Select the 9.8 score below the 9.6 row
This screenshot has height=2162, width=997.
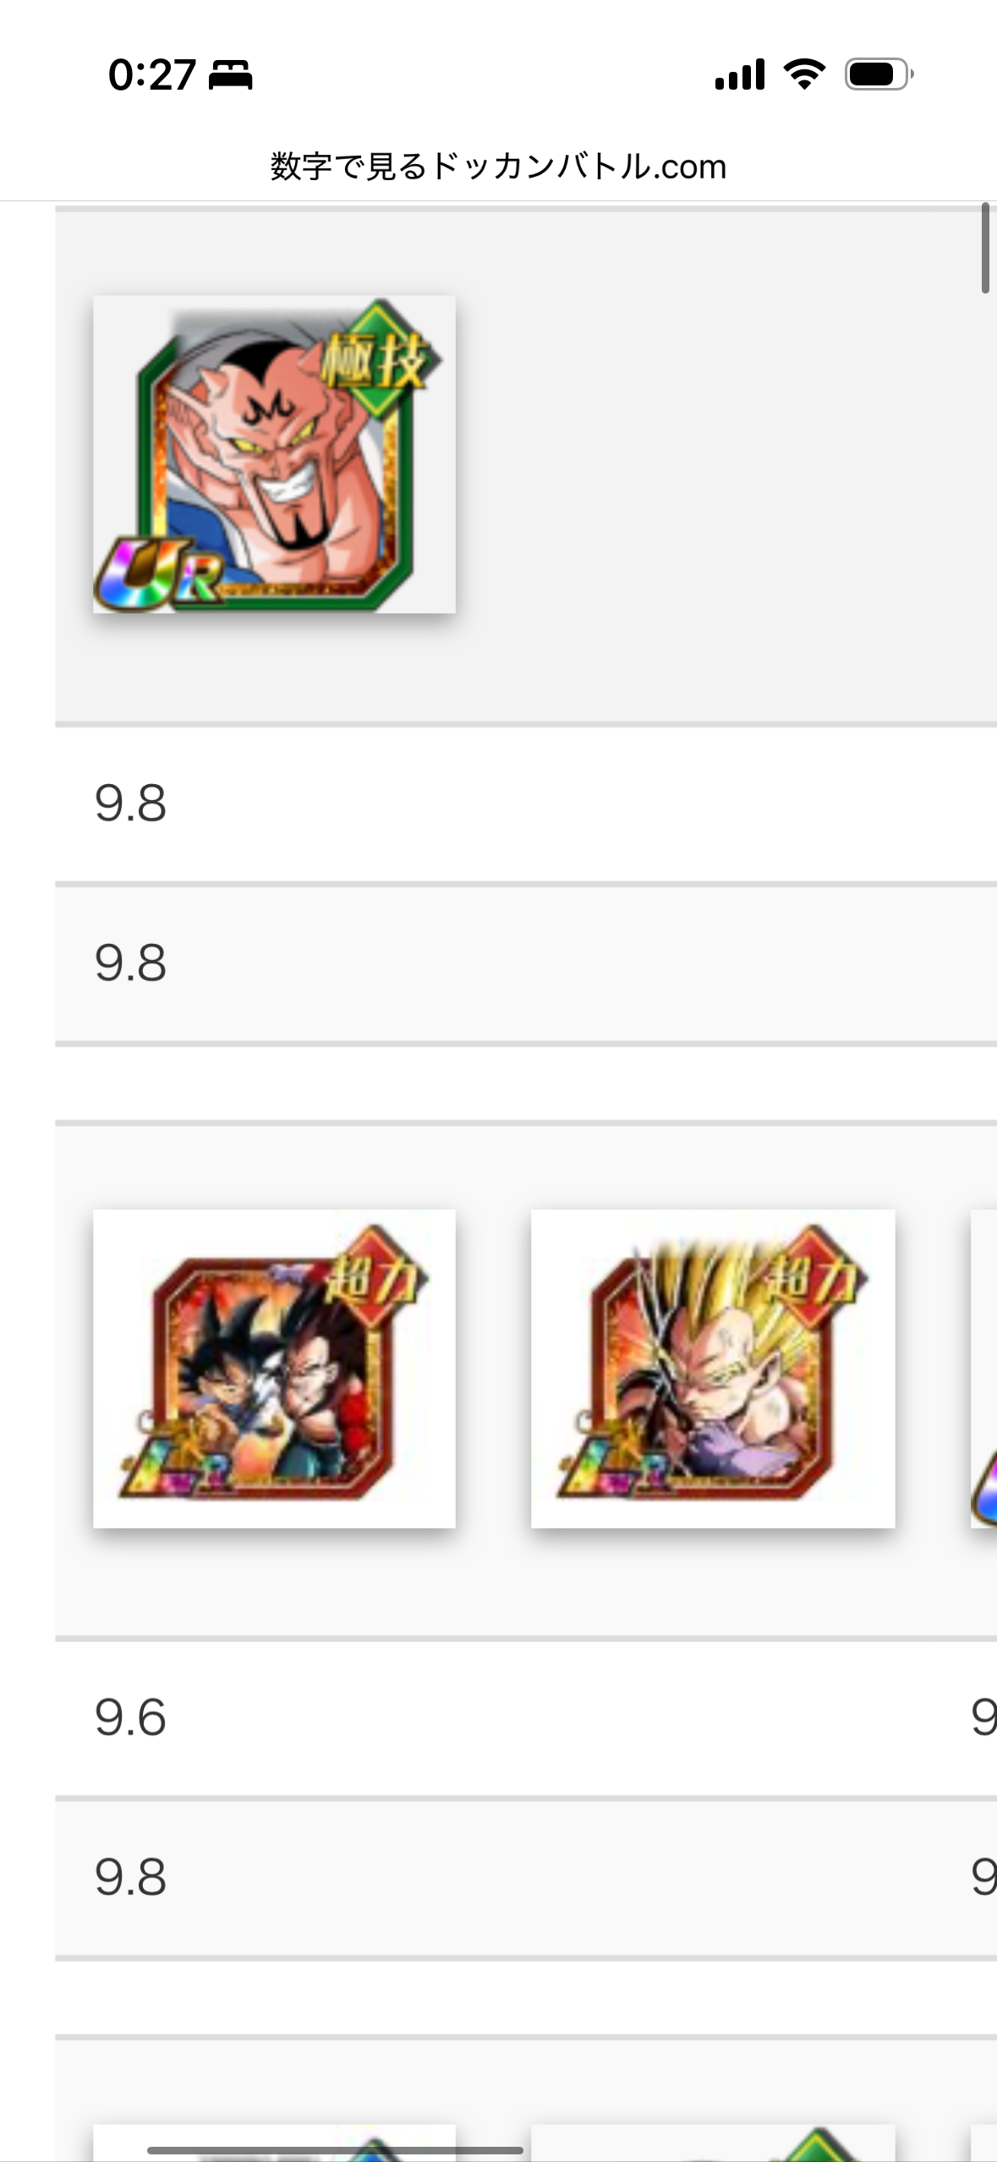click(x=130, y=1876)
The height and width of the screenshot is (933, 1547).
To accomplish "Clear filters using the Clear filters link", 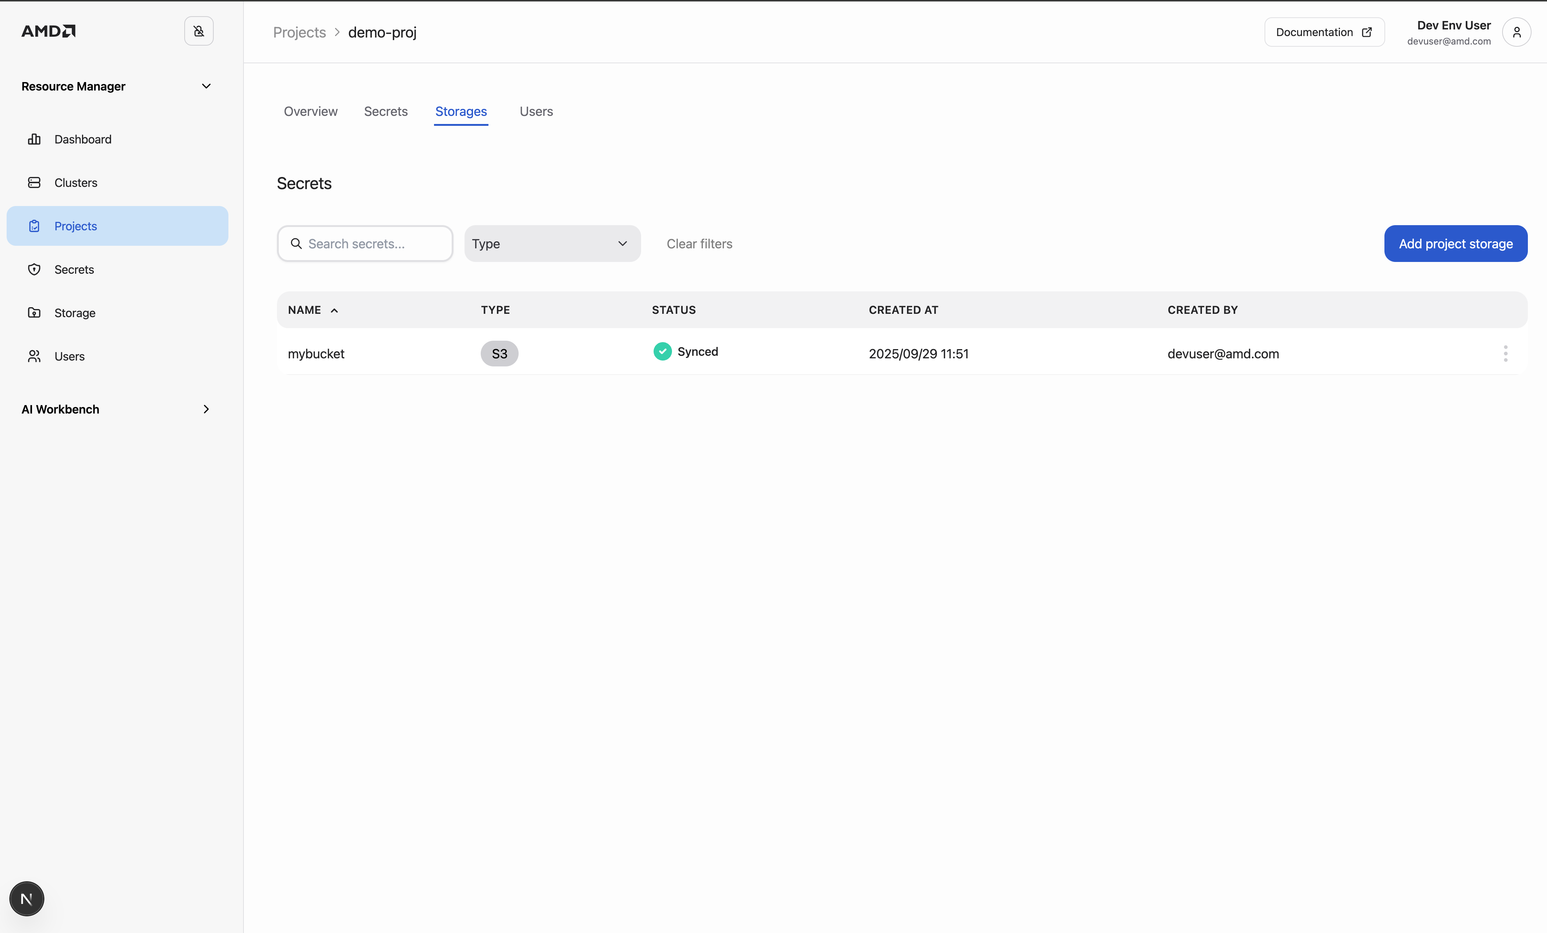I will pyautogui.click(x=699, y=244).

**SET TASK:** Pick out each line of the listing above that contains the word "width", and copy those lines.

**OUTPUT FOR THIS EXERCISE:**
This screenshot has height=2162, width=997.
The height and width of the screenshot is (933, 1547).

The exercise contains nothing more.